TASK REQUIREMENTS:
a – In the preface about testing general relativity below, what do the authors say their experimental colleagues do when the authors get too close to their equipment?
b – Write the next part of the preface about testing general relativity below, picking up right after its final sentence.

STUDY TEXT:
↓

The authors are theoretical general relativists, but we have both spent a substantial fraction of our research careers investigating how to verify (or disprove) general relativity by experiment or observation. We don’t actually do experiments or make observations; our experimental colleagues get nervous when we get too close to their equipment. Yet, we have spent enough time talking to them and collaborating with them that we think we have a good feeling for what they do and how observations and experiments can test Einsteins theory. In this book you will learn about some of the absolutely brilliant people who design the experiments, build the apparatus and instruments, and analyze the data. Some of them work alone or in small groups, some belong to enormous collaborations of thousands of scientists, engineers and technicians. These are the people who are doing the real work of finding out if Einstein is still right.
We are very grateful to the many friends and colleagues who read parts of this book and sent us criticisms, corrections and suggestions: Bruce Allen, Imre Bartos, Peter Bender, Donald Bruns, Alejandro Cárdenas-Avendaño, Katerina Chatziioannou, Ignazio Ciufolini, Karsten Danz-mann, Sheperd Doeleman, Philip Eaton, Jim Hough, Cole Miller, Jenny Meyer, Paolo Freire, Reinhard Genzel, Ramesh Narayan, Jorge Pullin, Jessica Raley, David Reitze, Bernard Schutz and Norbert Wex. Ultimately, we are responsible for any remaining errors or omissions.

↑

DATASET CONTENT:
↓

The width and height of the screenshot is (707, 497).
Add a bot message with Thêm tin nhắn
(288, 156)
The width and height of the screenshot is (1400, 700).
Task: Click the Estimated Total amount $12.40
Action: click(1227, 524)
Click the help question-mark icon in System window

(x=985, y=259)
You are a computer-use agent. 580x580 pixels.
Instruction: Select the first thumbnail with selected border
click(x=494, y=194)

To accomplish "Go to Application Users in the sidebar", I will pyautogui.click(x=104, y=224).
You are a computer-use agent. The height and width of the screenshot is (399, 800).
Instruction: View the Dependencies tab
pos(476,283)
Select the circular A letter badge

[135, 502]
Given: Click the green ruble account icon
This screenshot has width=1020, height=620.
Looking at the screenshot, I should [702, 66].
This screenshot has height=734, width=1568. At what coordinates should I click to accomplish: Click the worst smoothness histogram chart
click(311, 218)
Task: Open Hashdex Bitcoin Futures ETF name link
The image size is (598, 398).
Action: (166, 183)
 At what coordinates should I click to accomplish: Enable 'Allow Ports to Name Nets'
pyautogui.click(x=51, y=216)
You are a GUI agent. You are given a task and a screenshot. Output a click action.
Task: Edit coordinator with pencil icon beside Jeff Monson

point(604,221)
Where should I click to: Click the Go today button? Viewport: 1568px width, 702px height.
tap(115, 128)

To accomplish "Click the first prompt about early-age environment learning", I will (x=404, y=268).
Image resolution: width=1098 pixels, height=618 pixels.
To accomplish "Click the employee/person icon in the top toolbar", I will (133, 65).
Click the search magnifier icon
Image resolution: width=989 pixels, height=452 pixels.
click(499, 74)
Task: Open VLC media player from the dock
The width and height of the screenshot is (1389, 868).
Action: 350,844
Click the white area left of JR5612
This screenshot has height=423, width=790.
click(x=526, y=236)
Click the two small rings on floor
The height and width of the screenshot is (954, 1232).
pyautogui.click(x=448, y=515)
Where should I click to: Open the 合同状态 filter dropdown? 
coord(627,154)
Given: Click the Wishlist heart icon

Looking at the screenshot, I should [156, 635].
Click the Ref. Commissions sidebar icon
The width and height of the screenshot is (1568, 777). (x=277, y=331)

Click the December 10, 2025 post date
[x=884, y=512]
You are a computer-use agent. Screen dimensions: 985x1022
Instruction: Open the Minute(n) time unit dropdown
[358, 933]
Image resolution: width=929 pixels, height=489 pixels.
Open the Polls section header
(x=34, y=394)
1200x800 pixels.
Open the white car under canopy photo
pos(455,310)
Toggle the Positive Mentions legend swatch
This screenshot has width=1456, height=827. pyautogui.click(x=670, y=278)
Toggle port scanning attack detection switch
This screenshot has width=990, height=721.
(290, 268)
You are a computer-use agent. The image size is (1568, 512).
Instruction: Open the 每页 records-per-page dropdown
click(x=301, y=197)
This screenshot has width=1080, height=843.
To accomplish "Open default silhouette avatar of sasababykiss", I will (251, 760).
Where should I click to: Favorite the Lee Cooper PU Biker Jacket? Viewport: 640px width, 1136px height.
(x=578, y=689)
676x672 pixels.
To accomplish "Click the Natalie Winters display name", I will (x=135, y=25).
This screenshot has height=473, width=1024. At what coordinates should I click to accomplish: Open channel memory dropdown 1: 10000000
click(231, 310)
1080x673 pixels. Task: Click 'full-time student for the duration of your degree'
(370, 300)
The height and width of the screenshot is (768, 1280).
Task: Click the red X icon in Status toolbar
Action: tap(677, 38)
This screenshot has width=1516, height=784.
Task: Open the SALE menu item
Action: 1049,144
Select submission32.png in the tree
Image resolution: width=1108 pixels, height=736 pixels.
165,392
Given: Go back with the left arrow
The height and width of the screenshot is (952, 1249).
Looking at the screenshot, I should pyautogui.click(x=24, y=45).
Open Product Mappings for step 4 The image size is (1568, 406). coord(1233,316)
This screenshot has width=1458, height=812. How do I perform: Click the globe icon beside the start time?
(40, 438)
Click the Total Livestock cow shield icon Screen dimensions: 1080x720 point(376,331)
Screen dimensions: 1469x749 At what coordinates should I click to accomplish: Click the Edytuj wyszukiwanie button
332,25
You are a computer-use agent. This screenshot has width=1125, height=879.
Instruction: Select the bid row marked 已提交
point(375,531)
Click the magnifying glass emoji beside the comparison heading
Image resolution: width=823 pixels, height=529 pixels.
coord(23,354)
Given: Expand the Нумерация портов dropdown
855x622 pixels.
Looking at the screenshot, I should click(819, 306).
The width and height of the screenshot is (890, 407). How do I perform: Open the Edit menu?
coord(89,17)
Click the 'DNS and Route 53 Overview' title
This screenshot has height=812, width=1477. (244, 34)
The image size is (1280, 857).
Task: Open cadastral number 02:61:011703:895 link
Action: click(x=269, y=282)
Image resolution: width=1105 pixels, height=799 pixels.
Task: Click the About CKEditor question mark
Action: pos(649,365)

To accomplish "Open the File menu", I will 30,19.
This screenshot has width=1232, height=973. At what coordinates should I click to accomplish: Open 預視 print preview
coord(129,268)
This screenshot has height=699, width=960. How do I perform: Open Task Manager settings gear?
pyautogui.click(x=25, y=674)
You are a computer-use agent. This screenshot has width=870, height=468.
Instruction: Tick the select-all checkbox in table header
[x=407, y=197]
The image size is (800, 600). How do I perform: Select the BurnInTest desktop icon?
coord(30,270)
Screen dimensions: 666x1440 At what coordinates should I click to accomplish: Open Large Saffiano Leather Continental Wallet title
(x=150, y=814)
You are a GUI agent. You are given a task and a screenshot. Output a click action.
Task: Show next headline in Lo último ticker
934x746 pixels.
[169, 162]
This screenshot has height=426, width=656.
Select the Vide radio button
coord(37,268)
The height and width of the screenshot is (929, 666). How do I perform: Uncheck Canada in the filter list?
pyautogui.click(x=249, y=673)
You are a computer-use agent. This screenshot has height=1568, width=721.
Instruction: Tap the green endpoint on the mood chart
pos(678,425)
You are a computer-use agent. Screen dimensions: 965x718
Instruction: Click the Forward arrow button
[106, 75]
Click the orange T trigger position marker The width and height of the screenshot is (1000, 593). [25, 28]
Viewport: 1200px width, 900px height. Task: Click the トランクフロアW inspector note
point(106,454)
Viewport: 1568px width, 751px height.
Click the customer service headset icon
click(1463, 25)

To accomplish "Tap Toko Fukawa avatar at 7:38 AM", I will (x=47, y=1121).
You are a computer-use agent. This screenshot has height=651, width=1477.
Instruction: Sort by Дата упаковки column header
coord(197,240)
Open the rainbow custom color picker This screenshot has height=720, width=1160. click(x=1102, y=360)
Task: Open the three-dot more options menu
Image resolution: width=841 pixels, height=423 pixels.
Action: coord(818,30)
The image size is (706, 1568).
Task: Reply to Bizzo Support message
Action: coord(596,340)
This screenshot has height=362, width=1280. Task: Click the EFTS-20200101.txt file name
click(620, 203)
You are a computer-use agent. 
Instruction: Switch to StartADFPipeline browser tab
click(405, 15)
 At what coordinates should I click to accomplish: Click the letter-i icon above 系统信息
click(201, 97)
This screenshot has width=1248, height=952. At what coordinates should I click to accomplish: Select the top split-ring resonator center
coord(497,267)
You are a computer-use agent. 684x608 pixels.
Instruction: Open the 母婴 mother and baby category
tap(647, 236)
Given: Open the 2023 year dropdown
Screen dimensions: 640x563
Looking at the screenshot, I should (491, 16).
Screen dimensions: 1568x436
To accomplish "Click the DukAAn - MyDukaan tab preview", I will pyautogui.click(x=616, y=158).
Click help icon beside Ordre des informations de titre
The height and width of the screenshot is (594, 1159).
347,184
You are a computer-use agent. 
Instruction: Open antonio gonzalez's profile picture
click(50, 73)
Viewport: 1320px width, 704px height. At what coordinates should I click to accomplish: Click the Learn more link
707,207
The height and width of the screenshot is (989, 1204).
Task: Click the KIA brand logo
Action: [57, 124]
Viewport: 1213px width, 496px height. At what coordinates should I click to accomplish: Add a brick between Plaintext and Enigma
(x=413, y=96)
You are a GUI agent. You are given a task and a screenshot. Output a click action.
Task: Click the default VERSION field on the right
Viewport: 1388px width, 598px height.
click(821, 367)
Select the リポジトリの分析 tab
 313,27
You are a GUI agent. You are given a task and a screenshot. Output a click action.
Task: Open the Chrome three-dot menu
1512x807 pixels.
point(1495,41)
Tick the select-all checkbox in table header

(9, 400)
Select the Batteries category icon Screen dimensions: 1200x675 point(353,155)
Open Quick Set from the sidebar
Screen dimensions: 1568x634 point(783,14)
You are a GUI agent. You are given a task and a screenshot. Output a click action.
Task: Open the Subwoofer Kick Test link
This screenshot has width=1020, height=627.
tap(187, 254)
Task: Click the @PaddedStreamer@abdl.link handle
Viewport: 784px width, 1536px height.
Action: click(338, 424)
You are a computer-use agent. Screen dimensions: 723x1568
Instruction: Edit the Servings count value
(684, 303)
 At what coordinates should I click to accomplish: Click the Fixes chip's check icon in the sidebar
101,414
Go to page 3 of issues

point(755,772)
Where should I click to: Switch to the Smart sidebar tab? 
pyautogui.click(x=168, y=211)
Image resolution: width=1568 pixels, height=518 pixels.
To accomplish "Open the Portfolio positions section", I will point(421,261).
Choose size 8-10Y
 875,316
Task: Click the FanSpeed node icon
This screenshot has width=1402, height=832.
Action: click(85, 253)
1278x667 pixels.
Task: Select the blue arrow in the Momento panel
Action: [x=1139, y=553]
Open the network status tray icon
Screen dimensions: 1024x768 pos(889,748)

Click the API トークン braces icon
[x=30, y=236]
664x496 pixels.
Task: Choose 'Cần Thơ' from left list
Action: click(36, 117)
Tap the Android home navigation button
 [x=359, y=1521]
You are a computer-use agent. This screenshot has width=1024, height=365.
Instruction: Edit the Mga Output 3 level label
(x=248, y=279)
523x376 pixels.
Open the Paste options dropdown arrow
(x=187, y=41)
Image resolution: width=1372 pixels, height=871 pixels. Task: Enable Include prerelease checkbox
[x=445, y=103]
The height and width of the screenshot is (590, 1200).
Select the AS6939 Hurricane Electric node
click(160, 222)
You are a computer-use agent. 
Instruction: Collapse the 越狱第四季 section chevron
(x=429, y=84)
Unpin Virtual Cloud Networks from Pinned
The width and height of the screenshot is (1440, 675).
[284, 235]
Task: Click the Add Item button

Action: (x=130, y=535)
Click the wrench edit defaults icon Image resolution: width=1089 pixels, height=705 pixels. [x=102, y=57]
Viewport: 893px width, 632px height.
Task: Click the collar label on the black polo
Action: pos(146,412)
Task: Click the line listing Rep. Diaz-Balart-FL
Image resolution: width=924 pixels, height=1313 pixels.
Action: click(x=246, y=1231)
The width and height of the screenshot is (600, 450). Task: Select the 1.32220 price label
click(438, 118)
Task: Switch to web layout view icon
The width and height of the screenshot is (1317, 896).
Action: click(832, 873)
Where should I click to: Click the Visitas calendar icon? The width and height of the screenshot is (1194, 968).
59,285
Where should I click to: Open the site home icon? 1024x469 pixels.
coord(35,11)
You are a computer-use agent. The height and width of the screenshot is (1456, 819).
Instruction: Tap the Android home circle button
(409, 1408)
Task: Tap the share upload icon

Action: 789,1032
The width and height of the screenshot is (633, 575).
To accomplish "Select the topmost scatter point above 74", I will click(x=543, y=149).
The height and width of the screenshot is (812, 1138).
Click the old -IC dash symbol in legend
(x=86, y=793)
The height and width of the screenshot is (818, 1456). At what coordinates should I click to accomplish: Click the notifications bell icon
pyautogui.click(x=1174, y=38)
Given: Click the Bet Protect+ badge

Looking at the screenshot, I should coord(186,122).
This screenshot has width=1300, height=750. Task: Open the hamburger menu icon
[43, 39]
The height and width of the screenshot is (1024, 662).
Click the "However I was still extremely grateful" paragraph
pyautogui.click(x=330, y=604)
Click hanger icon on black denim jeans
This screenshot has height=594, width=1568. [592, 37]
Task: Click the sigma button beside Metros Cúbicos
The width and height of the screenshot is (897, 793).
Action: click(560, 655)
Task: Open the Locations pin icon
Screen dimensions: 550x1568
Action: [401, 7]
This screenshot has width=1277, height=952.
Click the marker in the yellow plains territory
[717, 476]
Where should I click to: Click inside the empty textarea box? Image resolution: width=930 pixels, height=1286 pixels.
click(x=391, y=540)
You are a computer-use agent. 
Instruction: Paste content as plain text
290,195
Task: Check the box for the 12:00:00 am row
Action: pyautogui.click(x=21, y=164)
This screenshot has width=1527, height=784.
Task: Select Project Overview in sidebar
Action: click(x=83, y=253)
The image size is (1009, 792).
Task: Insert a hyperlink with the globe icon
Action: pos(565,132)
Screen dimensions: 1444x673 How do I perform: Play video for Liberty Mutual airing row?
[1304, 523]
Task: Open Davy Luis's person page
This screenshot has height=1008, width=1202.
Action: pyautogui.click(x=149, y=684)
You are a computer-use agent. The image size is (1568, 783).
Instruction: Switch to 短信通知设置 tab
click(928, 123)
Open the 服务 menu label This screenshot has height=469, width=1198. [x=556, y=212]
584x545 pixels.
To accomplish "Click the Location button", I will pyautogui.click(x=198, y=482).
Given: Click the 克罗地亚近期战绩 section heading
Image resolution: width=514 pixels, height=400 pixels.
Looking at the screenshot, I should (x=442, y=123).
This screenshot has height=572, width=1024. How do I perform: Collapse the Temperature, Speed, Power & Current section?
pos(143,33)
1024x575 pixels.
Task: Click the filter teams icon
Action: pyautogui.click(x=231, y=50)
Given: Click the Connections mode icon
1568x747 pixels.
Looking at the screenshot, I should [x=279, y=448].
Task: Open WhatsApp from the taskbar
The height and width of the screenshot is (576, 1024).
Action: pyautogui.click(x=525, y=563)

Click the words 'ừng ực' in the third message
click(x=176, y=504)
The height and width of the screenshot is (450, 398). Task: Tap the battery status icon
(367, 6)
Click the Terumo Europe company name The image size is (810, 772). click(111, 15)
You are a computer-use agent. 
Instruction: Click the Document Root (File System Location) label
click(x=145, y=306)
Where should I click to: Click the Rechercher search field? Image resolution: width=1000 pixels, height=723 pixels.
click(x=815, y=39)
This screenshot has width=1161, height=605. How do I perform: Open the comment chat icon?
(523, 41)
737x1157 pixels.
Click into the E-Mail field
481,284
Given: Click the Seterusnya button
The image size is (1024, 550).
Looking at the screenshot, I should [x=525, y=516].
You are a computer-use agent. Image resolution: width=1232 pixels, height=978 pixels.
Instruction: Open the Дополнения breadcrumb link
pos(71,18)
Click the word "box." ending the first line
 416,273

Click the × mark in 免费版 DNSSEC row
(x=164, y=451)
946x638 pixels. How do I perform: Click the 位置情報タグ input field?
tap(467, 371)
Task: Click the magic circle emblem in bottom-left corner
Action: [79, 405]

↑

ANSWERS TO EACH TASK:
a – They get nervous.

b –
Clifford Will is grateful to the University of Florida for its support and to the Institut d’Astrophysique de Paris for its hospitality during extended stays in 2018 and 2019 while this book was being written. He is also grateful to the US National Science Foundation for support under various grants. Nicolás Yunes is grateful to Montana State University and the University of Illinois at Urbana-Champaign for their support, as well as to the Kavli Institute for Theoretical Physics for its hospitality during extended workshops in 2019 while this book was being written. He is also grateful to the US National Science Foundation and the US National Aeronautics and Space Administration for support under various grants.
In this book we will present “thought experiments” or situations where an observer does something. Rather than referring to the observer as “he or she” or “they”, we will go back and forth, sometimes using “he” and sometimes using “she”. This is by no means meant to exclude the possibility of observers or scientists who might be in gender transition or gender non-binary. Indeed, as physicists, we are well aware that our profession still needs to work hard to become more diverse in terms of gender, gender identification, race, ethnicity and disability status, and we are committed to doing our part. We hope that our usage of pronouns in this way will keep our examples readable and enjoyable, while still fostering a spirit of inclusiveness.